● **Given instruction**:
Copy the records from their start through the line containing "Login Usuario is", swapping "Identify" for "Determine" and leaving everything else unchanged.

Element lookup records:
---+---
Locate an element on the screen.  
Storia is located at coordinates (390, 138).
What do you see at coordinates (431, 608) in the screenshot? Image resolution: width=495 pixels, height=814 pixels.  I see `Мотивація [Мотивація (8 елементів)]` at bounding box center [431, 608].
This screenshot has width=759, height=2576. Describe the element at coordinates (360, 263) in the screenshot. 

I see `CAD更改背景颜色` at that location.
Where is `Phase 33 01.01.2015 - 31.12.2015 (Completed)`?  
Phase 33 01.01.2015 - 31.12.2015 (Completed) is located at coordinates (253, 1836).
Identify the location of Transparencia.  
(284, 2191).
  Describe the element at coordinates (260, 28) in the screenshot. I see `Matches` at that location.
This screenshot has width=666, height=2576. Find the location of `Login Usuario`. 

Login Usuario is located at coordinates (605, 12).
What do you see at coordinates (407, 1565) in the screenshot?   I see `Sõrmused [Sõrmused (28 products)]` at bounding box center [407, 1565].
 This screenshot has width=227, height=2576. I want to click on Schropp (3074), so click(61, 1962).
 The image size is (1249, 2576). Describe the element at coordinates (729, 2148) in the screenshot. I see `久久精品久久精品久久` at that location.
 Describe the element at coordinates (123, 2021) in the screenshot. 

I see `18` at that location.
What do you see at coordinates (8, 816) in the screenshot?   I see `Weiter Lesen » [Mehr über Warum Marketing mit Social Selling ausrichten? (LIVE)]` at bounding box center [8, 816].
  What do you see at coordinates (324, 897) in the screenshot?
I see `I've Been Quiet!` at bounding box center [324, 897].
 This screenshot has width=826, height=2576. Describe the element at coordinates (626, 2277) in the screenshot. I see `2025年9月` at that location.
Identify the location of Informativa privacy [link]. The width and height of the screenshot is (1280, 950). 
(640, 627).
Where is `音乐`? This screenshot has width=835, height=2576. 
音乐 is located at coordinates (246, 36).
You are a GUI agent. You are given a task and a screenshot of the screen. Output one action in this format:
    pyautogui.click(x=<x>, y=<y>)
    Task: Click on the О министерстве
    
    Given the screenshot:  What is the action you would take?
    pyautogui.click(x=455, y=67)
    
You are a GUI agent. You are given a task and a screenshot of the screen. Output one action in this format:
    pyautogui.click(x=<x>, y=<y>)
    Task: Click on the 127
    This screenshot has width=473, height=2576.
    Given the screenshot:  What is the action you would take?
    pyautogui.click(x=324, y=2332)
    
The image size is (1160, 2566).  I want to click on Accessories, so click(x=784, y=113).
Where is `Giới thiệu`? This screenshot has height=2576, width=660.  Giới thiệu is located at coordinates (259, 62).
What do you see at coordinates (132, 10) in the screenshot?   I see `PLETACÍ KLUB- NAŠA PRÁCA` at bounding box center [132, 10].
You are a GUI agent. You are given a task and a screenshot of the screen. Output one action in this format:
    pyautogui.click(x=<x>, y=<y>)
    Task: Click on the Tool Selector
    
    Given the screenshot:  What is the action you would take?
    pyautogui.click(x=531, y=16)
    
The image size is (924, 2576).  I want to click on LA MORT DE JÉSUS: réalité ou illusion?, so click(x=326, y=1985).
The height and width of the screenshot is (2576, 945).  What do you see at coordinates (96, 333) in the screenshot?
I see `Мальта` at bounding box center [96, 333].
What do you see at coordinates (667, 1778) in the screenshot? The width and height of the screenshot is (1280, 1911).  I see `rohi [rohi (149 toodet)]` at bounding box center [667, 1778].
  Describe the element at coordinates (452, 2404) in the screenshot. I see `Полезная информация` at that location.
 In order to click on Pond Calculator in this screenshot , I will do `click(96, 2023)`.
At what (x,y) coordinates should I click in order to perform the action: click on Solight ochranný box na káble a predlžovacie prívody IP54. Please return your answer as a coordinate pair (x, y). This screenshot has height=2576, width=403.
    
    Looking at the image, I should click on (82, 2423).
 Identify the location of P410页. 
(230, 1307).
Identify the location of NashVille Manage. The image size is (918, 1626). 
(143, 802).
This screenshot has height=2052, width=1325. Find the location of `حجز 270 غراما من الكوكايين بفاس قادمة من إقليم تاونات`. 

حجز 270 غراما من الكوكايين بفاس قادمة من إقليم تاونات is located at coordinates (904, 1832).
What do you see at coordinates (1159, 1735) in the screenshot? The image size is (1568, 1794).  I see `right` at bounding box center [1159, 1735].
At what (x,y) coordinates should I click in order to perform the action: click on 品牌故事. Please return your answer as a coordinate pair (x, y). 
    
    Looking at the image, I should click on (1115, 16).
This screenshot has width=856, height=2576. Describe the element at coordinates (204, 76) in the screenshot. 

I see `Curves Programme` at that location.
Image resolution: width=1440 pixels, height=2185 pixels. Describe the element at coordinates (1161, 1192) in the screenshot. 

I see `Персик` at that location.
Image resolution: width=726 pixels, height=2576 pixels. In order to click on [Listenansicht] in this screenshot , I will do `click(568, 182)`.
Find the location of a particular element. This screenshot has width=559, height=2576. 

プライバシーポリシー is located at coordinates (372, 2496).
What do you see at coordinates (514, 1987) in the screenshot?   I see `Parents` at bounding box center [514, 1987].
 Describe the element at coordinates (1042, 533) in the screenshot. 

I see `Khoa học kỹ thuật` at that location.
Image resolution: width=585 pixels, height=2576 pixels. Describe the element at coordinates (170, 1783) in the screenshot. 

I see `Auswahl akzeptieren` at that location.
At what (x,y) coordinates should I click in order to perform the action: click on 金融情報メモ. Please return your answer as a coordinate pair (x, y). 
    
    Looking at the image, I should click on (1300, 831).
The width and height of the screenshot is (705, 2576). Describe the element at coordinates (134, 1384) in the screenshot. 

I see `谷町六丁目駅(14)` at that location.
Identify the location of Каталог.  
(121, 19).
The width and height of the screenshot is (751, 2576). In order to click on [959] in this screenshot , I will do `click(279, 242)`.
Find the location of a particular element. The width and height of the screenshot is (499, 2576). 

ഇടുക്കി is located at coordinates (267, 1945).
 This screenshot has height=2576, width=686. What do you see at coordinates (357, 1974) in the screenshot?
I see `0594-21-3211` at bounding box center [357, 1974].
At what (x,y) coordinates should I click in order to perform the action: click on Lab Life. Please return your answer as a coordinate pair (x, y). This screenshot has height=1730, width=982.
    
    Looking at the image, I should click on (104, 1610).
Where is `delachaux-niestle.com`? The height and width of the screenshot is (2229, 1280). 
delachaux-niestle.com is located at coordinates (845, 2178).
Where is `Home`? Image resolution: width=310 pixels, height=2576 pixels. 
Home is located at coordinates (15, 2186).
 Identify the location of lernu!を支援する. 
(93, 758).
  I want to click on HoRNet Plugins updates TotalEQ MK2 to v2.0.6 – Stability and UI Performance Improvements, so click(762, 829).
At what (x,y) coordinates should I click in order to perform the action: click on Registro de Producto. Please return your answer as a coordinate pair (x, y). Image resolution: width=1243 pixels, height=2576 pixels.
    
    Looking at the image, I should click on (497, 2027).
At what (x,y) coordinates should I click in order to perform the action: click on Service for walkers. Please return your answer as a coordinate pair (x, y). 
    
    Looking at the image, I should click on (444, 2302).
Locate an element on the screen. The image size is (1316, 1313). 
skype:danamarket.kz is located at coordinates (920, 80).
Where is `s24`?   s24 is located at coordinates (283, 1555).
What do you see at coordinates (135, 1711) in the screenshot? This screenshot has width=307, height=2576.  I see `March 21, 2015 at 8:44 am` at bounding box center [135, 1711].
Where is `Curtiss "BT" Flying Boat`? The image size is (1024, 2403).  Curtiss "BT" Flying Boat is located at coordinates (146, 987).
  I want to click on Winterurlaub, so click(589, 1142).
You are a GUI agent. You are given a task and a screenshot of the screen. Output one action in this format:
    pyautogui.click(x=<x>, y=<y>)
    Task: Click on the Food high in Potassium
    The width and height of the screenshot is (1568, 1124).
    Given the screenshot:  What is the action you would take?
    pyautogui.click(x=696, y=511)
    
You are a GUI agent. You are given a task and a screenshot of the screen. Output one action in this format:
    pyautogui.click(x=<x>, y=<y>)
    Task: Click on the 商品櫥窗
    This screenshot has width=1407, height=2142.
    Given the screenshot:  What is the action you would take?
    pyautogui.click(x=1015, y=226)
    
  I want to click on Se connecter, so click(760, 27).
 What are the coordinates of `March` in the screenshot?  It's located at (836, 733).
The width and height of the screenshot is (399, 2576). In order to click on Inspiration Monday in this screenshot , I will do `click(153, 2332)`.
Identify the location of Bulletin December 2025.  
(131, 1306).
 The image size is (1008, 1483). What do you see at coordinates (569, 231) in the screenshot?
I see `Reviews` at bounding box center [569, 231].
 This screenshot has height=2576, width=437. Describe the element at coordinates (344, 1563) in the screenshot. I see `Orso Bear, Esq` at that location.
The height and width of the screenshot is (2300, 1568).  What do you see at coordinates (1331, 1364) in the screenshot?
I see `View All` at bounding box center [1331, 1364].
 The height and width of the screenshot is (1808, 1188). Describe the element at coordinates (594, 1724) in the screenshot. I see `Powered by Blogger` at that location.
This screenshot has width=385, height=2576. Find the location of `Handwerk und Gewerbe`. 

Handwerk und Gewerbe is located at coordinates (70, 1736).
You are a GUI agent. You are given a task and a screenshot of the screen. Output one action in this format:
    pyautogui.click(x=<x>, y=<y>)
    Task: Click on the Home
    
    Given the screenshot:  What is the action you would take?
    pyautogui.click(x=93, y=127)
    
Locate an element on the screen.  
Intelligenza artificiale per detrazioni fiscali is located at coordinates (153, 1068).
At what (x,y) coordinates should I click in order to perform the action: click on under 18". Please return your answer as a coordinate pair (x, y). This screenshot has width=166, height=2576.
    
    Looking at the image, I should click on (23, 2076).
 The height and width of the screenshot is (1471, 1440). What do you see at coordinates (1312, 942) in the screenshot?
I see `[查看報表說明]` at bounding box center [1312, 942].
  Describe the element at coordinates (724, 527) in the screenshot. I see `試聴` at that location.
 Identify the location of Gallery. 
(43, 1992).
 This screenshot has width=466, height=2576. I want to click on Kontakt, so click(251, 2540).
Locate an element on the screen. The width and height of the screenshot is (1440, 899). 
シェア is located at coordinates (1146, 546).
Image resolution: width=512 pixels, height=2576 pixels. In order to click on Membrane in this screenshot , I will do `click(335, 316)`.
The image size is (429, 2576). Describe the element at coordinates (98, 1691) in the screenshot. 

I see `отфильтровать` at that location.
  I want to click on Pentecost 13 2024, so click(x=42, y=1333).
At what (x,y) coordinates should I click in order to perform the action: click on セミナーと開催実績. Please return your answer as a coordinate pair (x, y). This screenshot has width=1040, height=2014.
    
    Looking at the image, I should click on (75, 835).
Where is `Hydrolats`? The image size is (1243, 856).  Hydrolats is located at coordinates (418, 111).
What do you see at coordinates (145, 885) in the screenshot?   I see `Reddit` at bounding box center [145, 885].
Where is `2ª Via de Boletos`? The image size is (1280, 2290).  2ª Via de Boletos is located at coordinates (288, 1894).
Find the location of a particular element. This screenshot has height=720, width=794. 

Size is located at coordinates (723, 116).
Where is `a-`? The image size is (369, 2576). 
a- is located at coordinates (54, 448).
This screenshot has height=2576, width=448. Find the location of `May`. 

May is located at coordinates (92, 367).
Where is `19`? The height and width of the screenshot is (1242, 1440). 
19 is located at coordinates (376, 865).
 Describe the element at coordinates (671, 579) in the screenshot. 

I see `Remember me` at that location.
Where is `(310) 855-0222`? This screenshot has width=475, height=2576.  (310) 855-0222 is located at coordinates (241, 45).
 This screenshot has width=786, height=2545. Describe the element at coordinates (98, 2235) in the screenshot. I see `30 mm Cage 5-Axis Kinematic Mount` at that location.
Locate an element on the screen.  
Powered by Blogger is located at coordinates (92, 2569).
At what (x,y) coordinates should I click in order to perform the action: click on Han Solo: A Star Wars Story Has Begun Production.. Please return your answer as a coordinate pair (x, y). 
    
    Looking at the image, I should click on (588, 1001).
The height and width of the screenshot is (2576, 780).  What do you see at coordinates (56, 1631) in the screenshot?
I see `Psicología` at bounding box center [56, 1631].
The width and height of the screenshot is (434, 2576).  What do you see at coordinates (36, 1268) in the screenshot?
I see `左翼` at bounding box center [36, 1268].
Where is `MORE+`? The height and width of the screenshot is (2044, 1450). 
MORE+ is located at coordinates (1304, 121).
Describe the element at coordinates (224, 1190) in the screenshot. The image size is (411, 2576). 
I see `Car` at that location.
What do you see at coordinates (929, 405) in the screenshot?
---+---
● **Exercise result**:
Locate an element on the screen.  
Storia is located at coordinates (390, 138).
What do you see at coordinates (431, 608) in the screenshot? Image resolution: width=495 pixels, height=814 pixels.  I see `Мотивація [Мотивація (8 елементів)]` at bounding box center [431, 608].
This screenshot has width=759, height=2576. Describe the element at coordinates (360, 263) in the screenshot. 

I see `CAD更改背景颜色` at that location.
Where is `Phase 33 01.01.2015 - 31.12.2015 (Completed)`?  
Phase 33 01.01.2015 - 31.12.2015 (Completed) is located at coordinates (253, 1836).
Determine the location of Transparencia.  
(284, 2191).
  Describe the element at coordinates (260, 28) in the screenshot. I see `Matches` at that location.
This screenshot has width=666, height=2576. Find the location of `Login Usuario`. 

Login Usuario is located at coordinates (605, 12).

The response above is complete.